The result should be an exact copy of the data, free of pictures.

┌─ Records shown

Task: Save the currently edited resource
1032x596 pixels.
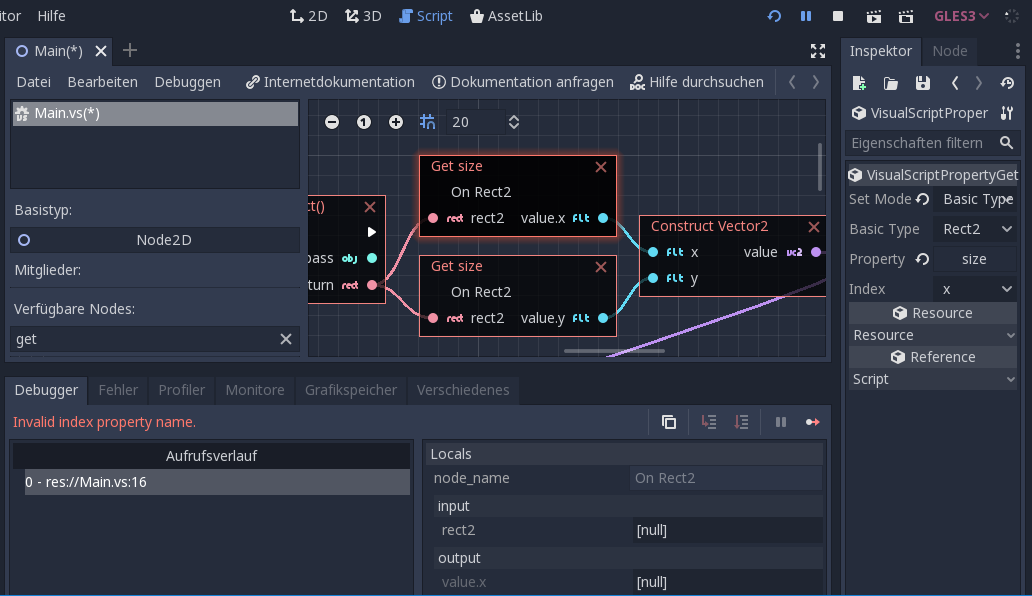Action: [922, 83]
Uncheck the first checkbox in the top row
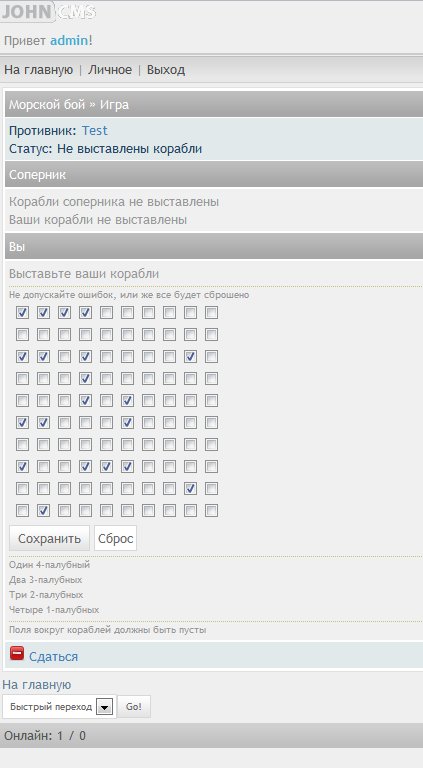This screenshot has width=423, height=768. click(22, 312)
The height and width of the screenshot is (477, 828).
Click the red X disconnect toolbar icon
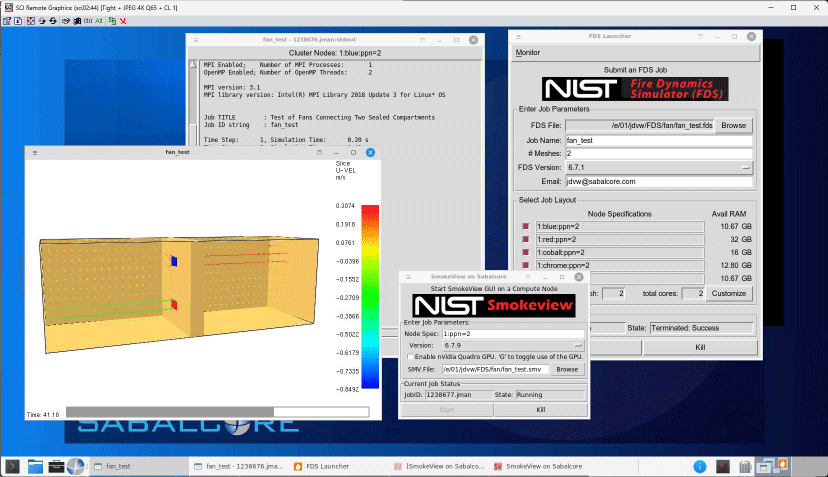[x=122, y=19]
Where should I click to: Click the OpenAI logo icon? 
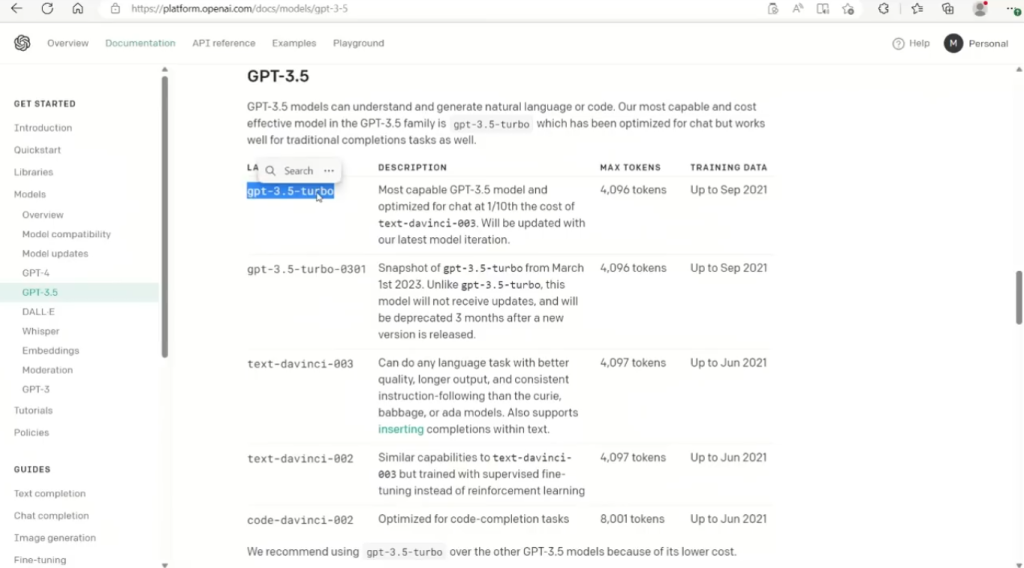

└─

> **Reply to the task**
Task: Save the currently edited resource
1032x596 pixels.
Action: [922, 83]
Uncheck the first checkbox in the top row
This screenshot has width=423, height=768. click(22, 312)
The height and width of the screenshot is (477, 828).
Click the red X disconnect toolbar icon
[x=122, y=19]
Where should I click to: Click the OpenAI logo icon? 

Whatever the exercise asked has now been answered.